The Star Wars franchise is nothing if not formulaic. I’m pretty sure there’s a guy at Disney with a clipboard that reviews the scripts and ticks off the necessary items. “Lightsaber duel- check. Bad guy says “It’s your destiny” at some point- check. Cute things make whacky noises- check. Spicy undercurrent of incest- check…”

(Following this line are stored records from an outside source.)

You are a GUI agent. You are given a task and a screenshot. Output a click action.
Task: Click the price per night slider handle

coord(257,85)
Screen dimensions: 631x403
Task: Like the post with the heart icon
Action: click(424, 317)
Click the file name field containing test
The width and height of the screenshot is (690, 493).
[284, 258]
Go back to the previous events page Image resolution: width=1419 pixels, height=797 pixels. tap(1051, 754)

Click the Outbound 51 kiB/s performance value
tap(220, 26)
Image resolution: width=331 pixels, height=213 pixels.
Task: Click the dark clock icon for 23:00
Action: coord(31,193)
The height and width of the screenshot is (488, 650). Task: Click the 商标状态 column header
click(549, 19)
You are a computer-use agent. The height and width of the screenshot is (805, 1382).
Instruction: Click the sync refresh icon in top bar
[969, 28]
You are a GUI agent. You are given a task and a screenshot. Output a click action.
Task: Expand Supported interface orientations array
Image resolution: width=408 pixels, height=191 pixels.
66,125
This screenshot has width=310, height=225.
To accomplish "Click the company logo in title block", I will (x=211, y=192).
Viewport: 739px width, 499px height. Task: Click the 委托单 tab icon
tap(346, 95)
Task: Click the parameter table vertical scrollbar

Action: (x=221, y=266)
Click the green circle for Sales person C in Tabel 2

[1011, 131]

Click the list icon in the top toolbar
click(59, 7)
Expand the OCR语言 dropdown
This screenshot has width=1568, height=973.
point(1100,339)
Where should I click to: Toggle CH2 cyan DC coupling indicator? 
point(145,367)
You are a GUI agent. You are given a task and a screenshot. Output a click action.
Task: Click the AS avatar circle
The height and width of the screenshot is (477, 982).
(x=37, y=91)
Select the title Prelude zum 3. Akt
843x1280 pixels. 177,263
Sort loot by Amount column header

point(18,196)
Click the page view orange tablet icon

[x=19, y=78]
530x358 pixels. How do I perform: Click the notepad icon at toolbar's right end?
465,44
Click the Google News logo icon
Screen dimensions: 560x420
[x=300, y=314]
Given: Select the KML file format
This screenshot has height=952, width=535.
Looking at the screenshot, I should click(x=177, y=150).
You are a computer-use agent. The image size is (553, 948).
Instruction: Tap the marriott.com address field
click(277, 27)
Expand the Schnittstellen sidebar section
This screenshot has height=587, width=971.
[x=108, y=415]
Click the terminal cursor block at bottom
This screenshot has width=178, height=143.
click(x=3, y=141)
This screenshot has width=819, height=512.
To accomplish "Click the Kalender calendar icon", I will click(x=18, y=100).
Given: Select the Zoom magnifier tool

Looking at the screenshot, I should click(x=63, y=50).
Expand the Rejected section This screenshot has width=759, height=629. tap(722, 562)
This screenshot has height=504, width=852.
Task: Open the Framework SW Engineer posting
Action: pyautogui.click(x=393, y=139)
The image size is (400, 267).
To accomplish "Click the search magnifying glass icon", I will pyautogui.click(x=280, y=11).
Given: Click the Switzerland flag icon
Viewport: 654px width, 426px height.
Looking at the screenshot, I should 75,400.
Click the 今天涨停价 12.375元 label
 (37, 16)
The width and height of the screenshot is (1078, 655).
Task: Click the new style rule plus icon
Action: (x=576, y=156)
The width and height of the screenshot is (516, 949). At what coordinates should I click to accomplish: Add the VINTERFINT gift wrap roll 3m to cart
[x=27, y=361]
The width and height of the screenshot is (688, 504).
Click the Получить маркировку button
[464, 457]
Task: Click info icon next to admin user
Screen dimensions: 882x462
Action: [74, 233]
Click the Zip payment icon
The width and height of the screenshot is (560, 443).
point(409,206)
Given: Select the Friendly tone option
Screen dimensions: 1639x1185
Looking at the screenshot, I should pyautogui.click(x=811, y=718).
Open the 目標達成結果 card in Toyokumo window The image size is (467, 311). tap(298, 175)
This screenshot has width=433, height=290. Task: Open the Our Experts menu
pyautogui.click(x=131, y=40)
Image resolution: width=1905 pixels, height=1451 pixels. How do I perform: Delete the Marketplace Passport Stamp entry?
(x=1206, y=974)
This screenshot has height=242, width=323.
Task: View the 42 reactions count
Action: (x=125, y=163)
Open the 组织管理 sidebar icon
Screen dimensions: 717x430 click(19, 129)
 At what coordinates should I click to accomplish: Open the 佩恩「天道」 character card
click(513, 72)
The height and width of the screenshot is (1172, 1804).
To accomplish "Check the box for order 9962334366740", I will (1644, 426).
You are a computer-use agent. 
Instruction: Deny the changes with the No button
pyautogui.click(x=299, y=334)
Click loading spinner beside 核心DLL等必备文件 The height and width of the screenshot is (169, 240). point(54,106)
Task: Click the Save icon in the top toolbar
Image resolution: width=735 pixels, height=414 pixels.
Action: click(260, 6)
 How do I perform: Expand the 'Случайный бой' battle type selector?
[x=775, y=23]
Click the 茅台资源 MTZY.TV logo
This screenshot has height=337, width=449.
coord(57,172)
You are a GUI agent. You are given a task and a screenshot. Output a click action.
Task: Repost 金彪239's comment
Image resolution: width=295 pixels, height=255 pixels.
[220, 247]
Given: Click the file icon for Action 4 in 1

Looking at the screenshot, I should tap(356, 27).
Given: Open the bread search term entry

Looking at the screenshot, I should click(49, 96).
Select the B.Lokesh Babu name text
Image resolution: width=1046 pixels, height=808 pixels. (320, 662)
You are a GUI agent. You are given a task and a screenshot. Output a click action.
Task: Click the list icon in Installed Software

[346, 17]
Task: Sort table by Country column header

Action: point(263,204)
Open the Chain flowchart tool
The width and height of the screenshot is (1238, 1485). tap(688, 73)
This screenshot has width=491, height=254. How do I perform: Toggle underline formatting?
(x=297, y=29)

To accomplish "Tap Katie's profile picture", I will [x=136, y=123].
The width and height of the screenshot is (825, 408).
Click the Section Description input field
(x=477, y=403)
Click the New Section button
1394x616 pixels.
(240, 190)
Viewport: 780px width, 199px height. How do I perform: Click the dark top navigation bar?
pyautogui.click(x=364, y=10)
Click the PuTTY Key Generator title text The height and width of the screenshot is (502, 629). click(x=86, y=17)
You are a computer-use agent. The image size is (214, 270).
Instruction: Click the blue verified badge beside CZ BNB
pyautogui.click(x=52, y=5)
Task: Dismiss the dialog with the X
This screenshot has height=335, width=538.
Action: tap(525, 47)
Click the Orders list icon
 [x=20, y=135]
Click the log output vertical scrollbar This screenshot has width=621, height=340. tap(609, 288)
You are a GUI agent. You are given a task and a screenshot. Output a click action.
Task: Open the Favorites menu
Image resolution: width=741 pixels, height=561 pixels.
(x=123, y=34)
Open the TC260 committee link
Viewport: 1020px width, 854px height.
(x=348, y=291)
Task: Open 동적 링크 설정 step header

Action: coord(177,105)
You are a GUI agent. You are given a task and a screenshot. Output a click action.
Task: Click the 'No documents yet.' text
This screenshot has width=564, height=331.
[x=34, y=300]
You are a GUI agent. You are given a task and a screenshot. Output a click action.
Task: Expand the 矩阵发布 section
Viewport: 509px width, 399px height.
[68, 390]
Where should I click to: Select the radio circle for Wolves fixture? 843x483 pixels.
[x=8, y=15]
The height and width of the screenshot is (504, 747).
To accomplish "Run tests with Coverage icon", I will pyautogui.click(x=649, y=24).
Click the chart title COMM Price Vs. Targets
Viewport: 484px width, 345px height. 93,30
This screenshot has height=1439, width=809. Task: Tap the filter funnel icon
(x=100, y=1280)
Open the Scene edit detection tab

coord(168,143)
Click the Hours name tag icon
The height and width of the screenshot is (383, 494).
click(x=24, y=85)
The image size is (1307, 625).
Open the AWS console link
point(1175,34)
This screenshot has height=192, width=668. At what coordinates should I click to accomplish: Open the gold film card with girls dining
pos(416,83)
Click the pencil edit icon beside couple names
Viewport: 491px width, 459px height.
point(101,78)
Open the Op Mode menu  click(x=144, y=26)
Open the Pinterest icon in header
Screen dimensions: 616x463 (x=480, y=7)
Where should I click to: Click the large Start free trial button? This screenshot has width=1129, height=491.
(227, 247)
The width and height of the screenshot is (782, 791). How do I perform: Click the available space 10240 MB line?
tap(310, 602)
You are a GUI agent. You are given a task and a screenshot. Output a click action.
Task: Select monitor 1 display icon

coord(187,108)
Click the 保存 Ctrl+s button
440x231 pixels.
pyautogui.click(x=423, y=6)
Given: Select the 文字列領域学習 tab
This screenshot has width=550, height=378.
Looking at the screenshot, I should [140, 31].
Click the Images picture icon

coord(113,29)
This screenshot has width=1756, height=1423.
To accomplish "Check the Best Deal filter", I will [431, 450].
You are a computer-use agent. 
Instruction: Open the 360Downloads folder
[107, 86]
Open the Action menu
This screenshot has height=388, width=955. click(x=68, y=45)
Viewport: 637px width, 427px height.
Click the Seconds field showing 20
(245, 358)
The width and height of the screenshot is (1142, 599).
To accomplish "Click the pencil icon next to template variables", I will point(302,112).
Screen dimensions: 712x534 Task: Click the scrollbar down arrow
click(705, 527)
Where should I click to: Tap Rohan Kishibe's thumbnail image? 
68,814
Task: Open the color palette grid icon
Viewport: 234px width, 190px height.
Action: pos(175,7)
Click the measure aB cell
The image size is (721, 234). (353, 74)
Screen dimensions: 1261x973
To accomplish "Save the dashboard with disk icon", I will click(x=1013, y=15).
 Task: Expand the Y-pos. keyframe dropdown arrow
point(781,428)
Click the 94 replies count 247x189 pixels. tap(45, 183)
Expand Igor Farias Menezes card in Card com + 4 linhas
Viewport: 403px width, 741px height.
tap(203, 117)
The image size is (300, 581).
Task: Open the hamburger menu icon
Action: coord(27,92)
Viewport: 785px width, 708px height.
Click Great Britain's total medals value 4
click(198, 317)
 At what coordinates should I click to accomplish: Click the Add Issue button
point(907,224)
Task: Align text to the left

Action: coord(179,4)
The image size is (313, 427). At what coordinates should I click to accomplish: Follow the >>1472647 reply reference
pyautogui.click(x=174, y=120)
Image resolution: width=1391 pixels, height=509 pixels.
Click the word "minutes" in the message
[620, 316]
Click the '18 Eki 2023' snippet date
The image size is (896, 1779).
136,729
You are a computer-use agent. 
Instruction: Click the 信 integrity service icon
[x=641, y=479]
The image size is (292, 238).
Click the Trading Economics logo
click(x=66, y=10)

And so on. I thought the Force Awakens was well-made and all that, but it was too much of a retread of A New Hope for me to really enjoy it the way I later enjoyed Rogue One. But what does this have to do with The Last Jedi trailer? Well if we assume the Sequel Trilogy will continue to follow the pattern of the original films, then we can get a good idea of how things are going to go. I just hope Disney have enough self-awareness not to end the film with Rey getting amputated.

 

  1. It looks like we can look forward to more impressive battle scenes, perhaps on the scale of Hoth or Geonosis. The trailer hints at this with a shot of the First Order launching an assault on Crait with a row of walkers. It looks beautiful and I’m excited, but this is what I meant in my opening paragraph about the Sequel Trilogy mirroring the Original. They are very clearly evoking the Battle of Hoth, which of course is a key feature of the second film in the Original Trilogy. The prospect of such a battle in and of itself excites me, but it also makes me cautious about the narrative as a whole. Hopefully the order of things is different and there are a few surprises in store.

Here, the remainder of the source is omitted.